The development of specific tyrosine kinase inhibitors as novel immunosuppressants represents an approach that targets cell-signalling pathways upstream of cytokine secretion. Most of the efforts in this area have been aimed at improving the biochemical selectivity of small molecule candidates. The recent clinical success of STI571, a BCR/Abl tyrosine kinase inhibitor with overlapping activity against c-kit (stem-cell factor receptor), in Philadelphia-chromosome-positive chro-nic myelogenous leukemia, demonstrates that absolute specificity is not always a rigid requirement for clinical activity. Inhibitors of the low Km cAMP-specific phosphodiesterase-4 also inhibit cytokine production. Restricted expression of PDE4 in inflammatory cells and T-lymphocytes has led to clinical trials of PDE4 inhibitors in asthma and rheumatoid arthritis.
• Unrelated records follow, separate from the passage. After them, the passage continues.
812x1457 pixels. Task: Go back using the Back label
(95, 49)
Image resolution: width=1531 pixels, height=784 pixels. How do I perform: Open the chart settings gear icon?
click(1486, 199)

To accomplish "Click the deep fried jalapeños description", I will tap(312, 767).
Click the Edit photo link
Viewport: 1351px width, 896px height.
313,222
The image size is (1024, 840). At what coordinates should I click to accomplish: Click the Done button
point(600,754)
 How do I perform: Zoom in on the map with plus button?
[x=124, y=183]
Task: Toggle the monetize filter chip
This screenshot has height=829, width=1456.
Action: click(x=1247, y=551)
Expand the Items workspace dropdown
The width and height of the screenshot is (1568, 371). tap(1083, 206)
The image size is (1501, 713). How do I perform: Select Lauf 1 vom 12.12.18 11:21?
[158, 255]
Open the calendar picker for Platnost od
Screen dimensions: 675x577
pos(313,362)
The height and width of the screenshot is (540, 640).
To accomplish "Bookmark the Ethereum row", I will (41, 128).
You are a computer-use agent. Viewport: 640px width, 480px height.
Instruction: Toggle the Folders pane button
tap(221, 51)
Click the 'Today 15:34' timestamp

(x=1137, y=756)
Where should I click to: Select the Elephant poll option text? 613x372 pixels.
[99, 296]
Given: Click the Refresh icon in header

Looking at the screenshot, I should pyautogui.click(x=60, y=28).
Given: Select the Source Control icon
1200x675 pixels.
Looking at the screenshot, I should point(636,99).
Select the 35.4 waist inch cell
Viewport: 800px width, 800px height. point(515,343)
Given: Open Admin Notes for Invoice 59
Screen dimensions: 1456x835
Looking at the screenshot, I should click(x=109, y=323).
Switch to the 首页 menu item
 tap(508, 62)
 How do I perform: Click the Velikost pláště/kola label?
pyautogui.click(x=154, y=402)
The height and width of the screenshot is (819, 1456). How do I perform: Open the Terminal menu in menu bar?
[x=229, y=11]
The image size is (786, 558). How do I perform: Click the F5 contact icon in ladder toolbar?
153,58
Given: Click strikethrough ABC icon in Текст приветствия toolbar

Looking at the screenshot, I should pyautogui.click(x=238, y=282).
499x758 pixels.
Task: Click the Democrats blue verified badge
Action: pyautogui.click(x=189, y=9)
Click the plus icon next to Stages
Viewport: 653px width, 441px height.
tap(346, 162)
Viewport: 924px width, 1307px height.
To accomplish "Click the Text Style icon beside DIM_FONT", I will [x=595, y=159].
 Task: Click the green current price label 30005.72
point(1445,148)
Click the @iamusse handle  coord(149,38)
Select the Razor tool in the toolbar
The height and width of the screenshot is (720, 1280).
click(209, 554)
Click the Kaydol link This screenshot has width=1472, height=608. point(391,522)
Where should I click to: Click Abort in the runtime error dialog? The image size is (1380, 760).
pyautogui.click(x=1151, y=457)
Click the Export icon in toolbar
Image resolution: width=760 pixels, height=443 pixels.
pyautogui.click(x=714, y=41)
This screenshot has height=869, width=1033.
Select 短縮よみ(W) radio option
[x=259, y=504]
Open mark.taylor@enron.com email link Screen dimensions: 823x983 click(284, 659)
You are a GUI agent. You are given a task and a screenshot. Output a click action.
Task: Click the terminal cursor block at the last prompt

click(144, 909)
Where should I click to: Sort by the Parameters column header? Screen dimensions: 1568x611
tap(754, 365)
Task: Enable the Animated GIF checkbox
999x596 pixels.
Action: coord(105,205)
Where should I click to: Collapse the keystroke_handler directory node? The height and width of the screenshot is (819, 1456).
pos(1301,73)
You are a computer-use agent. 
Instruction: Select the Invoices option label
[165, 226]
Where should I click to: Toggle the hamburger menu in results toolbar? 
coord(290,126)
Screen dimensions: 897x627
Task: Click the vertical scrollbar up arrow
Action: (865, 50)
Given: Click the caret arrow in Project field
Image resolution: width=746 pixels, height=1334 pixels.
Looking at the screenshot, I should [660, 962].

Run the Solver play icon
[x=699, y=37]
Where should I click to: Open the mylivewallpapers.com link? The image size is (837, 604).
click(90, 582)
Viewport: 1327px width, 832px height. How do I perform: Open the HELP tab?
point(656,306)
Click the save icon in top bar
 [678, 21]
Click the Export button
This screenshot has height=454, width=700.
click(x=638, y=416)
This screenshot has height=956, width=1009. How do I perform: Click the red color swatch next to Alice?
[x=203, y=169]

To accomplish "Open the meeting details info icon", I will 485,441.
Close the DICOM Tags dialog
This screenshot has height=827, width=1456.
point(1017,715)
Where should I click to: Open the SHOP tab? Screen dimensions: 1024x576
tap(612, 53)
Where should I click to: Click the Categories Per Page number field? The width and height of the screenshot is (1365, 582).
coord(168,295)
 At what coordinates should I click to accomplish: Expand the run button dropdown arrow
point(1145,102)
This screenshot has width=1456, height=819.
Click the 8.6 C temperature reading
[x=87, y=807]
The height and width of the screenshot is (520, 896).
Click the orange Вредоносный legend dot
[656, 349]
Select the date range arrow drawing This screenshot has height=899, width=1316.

Signalling pathways downstream of cytokine receptors, such as p38 mitogen-activated protein kinase (MAPK), also participate in stimulation of cytokine production. Significant progress has been achieved in developing specific inhibitors of p38 MAPK by optimizing lead compounds and structure-based drug design.

Pitfalls in the clinical development of anti-cytokine therapy are not neglected. The affinity of the trimeric interaction of TNF-like ligands and membrane-associated receptors greatly exceeds that achieved to date with single-chain soluble receptors. Fusion of human IgG Fc chains to the soluble TNF-R1 receptor created a dimer with increased affinity for TNF. Multi-subunit receptors, such as for IL-2 and IL-6, may be more resistant to engineering soluble receptors with high affinity. A further complication is observed with the naturally occurring soluble IL-6Rα that retains biological activity by functionally associating with the membrane bound IL-6Rβ receptor. The initial optimism, based on animal studies and supporting clinical results, for anti-cytokine therapy of septic shock, is covered in detail, as well as the disappointing results of clinical trials for anti-TNF and anti-IL-1 interventions.

The septic shock trials provide a reminder of the double-edged nature of cytokines. Systemic release of inflammatory cytokines such as TNF, IL-1 and IL-6, is deleterious, with morbid complications of refractory hypotension, acute respiratory distress syndrome and multi-organ failure. However, there is substantial evidence that localized cytokine release is required for effective immune responses against infectious organisms and, in all likelihood, malignancies. Anti-TNF monoclonal antibodies increase infectious complications, and exogenous TNF is protective in an animal model of localized infection, caecal li-gation and puncture.

Brian Henderson ends the book on a hopeful note with a cogent discussion of adaptive mechanisms used by microorga-nisms to evade cytokine-mediated immunity. Ultimately, learning from microbial invaders how to manipulate the cytokine network to advantage may be the best approach to design novel anti-cytokine therapies for the multitude of inflammatory diseases that plague mankind.